# RECORD EXCERPTS
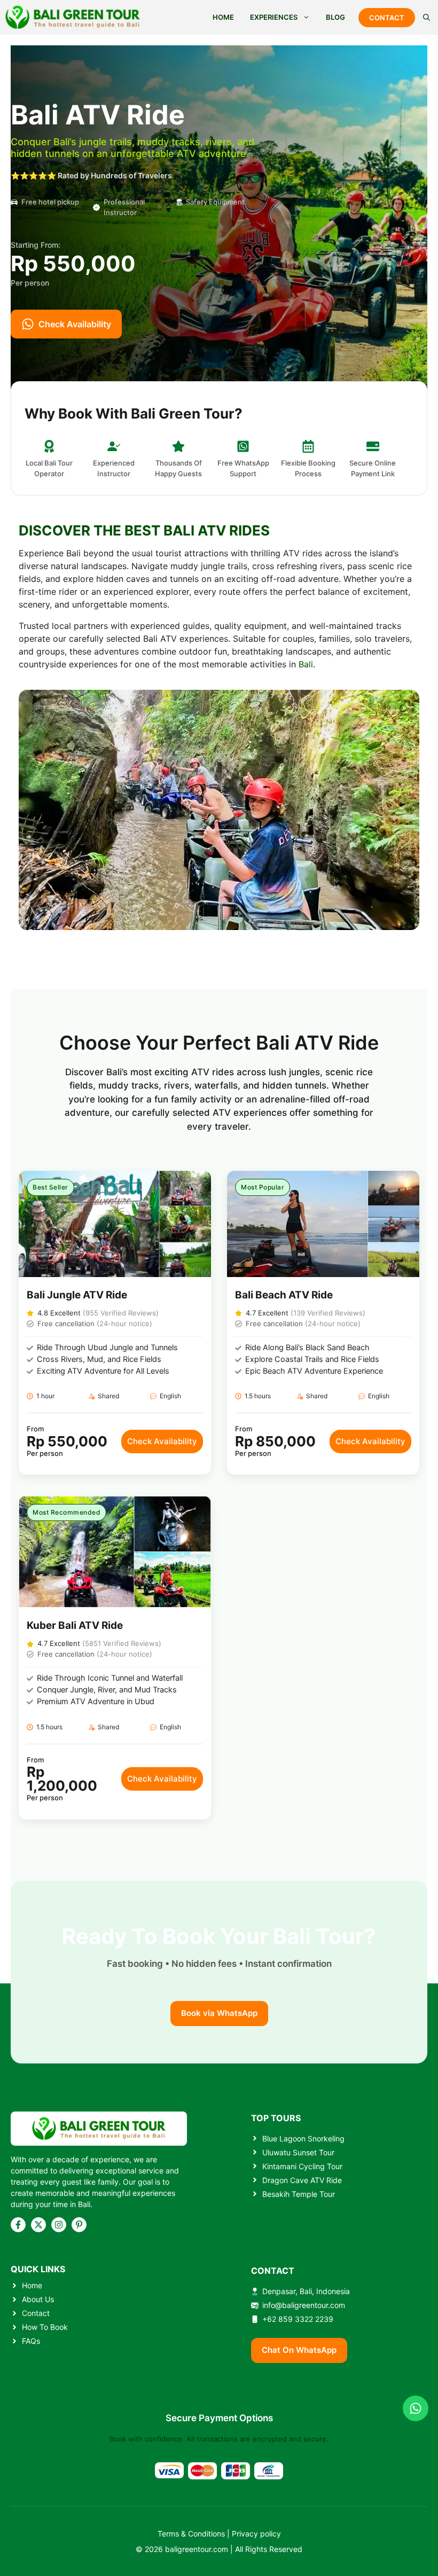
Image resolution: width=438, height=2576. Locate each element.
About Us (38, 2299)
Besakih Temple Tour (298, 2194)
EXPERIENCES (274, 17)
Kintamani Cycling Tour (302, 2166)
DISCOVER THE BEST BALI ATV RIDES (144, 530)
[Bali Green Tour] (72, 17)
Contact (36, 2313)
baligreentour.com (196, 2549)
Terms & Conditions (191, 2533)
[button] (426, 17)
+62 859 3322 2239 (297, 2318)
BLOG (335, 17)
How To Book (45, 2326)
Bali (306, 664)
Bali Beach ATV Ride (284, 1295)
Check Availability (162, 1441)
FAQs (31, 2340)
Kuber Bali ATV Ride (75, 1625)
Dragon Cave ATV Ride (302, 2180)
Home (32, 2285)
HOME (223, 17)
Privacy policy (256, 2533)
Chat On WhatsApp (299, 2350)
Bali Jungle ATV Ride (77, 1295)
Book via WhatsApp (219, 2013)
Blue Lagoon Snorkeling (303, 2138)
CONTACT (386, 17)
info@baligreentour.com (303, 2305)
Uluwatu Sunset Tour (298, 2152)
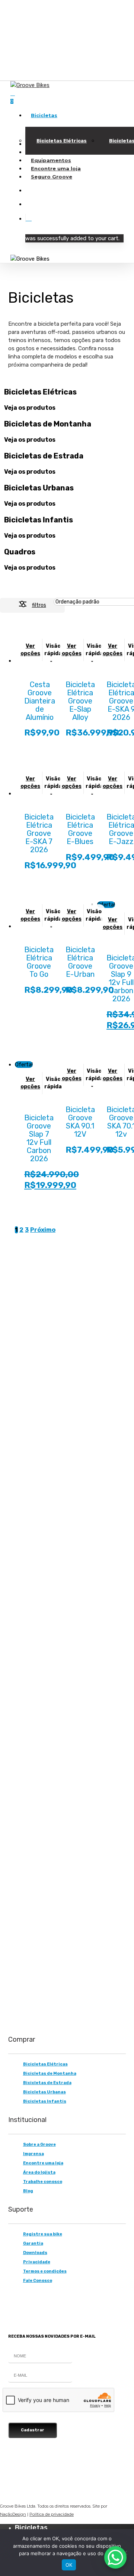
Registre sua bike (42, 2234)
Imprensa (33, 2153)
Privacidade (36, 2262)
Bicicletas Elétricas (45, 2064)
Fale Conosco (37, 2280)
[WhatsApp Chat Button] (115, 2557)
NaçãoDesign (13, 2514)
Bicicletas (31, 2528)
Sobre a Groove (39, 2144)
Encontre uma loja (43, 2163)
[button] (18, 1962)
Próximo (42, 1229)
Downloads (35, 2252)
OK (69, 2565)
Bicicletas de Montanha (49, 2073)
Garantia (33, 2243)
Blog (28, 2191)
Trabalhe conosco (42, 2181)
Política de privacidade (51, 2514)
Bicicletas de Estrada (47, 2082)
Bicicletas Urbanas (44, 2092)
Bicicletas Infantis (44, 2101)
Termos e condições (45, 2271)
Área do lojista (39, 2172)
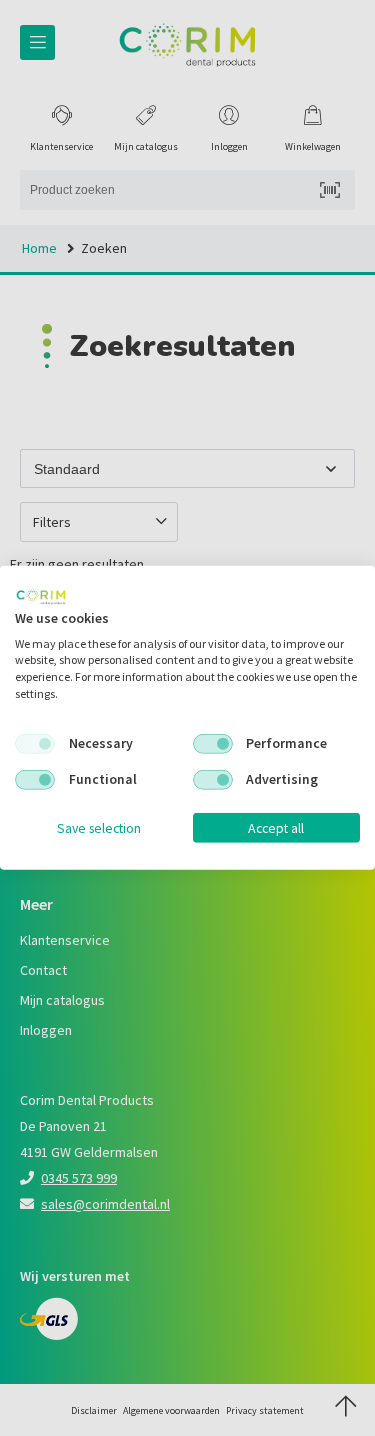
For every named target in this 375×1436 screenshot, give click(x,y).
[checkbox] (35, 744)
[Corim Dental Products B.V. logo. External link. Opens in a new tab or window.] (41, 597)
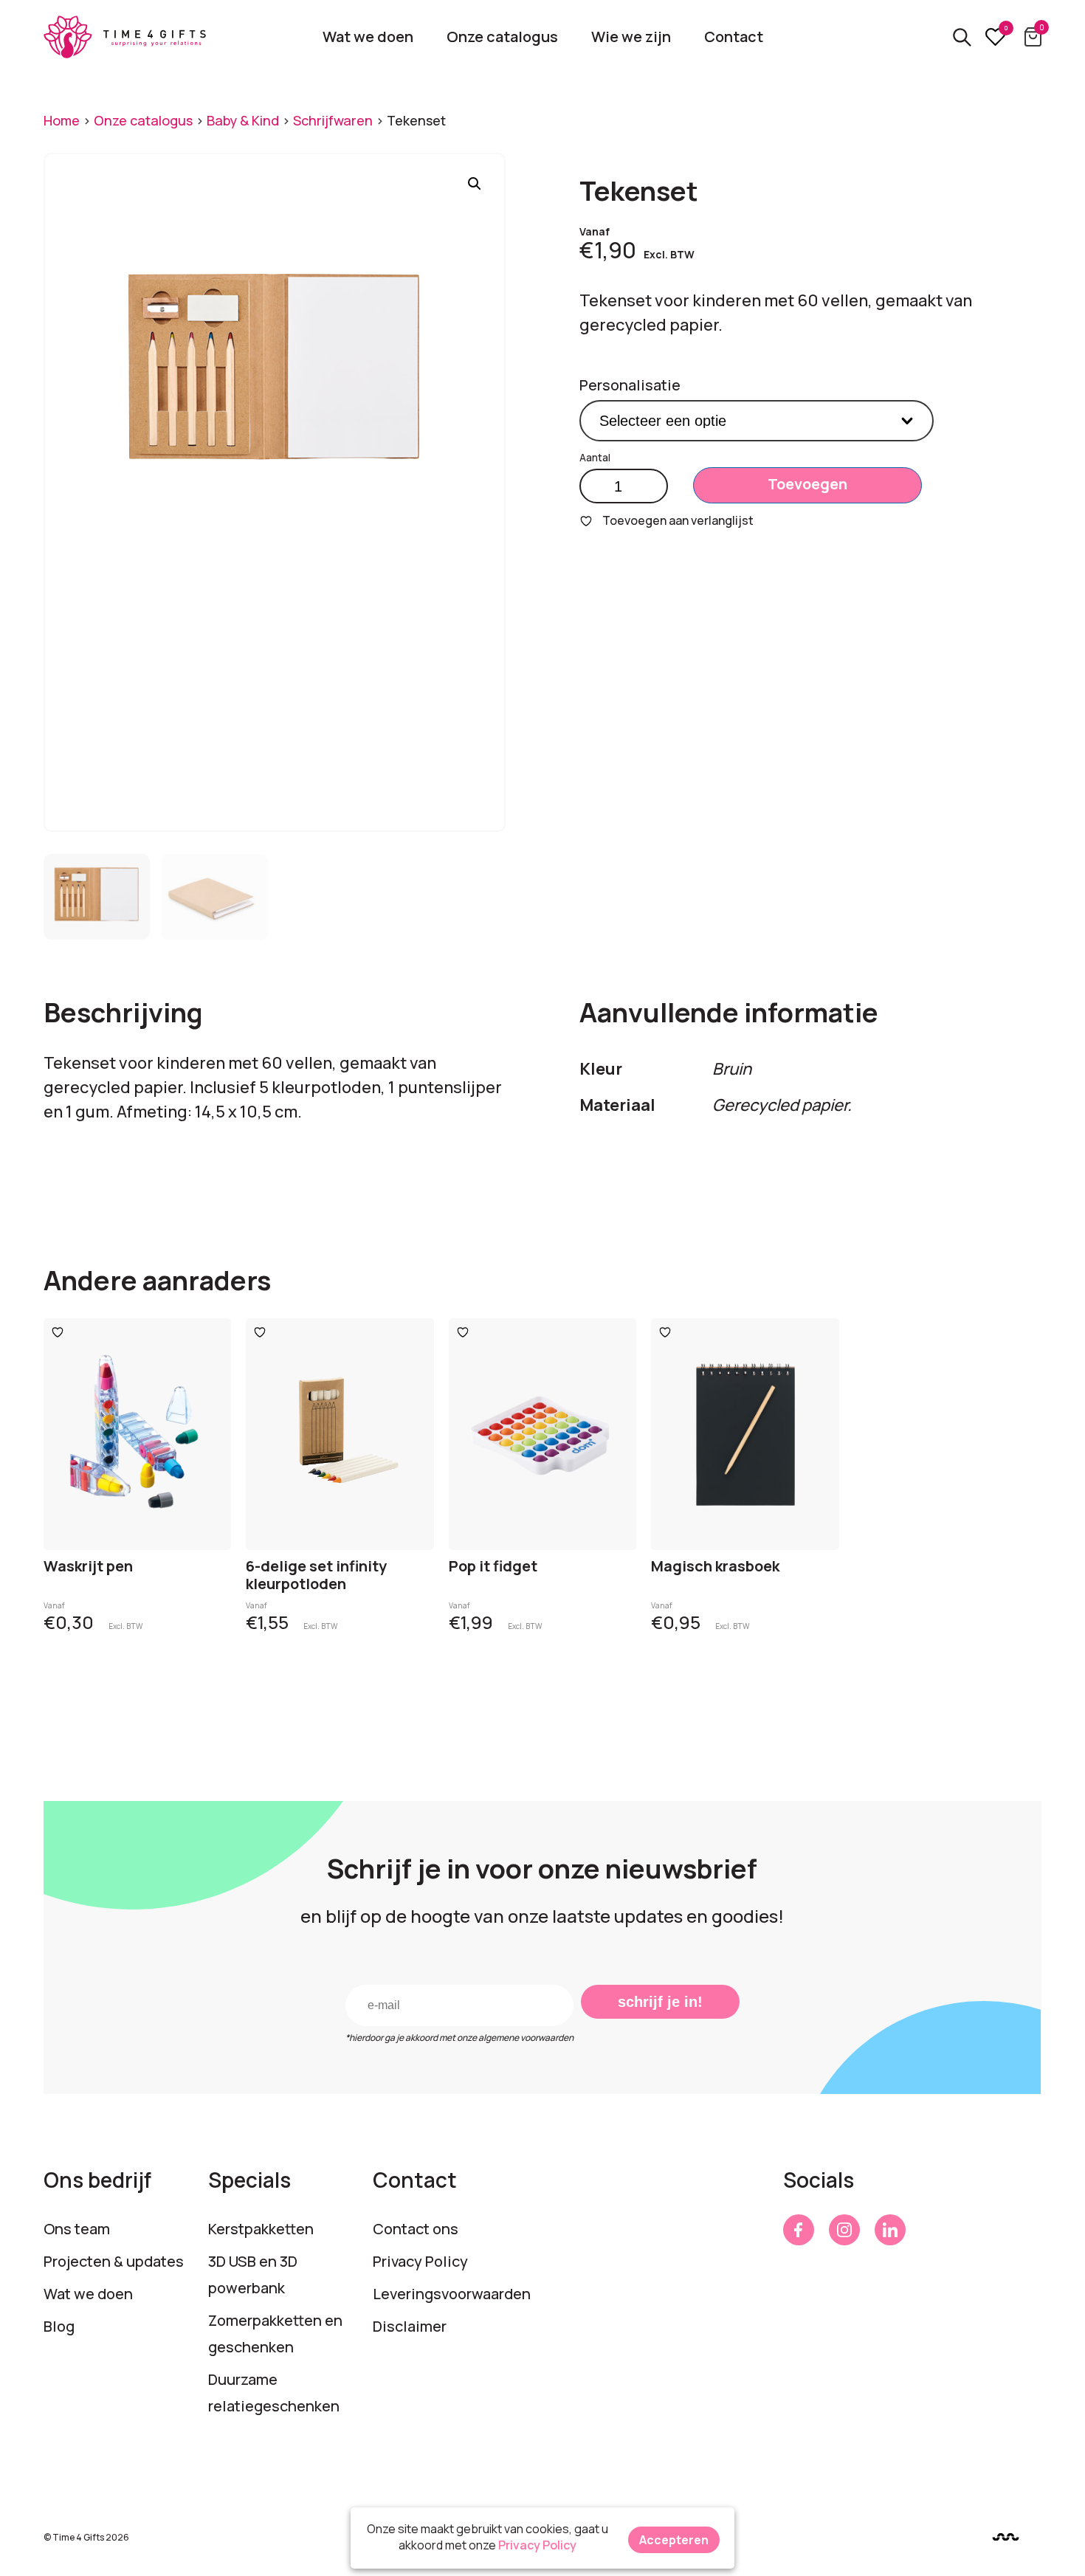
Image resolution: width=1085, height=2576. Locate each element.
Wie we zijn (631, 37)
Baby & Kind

# PROBLEM REQUIREMENTS
Exactly as given, set down each line of the material, but include no pictures.

# WRITTEN REPLY
Image resolution: width=438, height=2576. Locate each element.
About Us (38, 2299)
Besakih Temple Tour (298, 2194)
EXPERIENCES (274, 17)
Kintamani Cycling Tour (302, 2166)
DISCOVER THE BEST BALI ATV RIDES (144, 530)
[Bali Green Tour] (72, 17)
Contact (36, 2313)
baligreentour.com (196, 2549)
Terms & Conditions (191, 2533)
[button] (426, 17)
+62 859 3322 2239 (297, 2318)
BLOG (335, 17)
How To Book (45, 2326)
Bali (306, 664)
Bali Beach ATV Ride (284, 1295)
Check Availability (162, 1441)
FAQs (31, 2340)
Kuber Bali ATV Ride (75, 1625)
Dragon Cave ATV Ride (302, 2180)
Home (32, 2285)
HOME (223, 17)
Privacy policy (256, 2533)
Chat On WhatsApp (299, 2350)
Bali Jungle ATV Ride (77, 1295)
Book via WhatsApp (219, 2013)
Blue Lagoon Snorkeling (303, 2138)
CONTACT (386, 17)
info@baligreentour.com (303, 2305)
Uluwatu Sunset Tour (298, 2152)
Registre sua bike (42, 2234)
Imprensa (33, 2153)
Privacidade (36, 2262)
Bicicletas Elétricas (45, 2064)
Fale Conosco (37, 2280)
[WhatsApp Chat Button] (115, 2557)
NaçãoDesign (13, 2514)
Bicicletas (31, 2528)
Sobre a Groove (39, 2144)
Encontre uma loja (43, 2163)
[button] (18, 1962)
Próximo (42, 1229)
Downloads (35, 2252)
OK (69, 2565)
Bicicletas de Montanha (49, 2073)
Garantia (33, 2243)
Blog (28, 2191)
Trabalhe conosco (42, 2181)
Política de privacidade (51, 2514)
Bicicletas de Estrada (47, 2082)
Bicicletas Urbanas (44, 2092)
Bicicletas Infantis (44, 2101)
Termos e condições (45, 2271)
Área do lojista (39, 2172)
For every named target in this 375×1436 screenshot, give click(x,y).
[checkbox] (35, 744)
[Corim Dental Products B.V. logo. External link. Opens in a new tab or window.] (41, 597)
Image resolution: width=1085, height=2576. Locate each element.
Wie we zijn (631, 37)
Baby & Kind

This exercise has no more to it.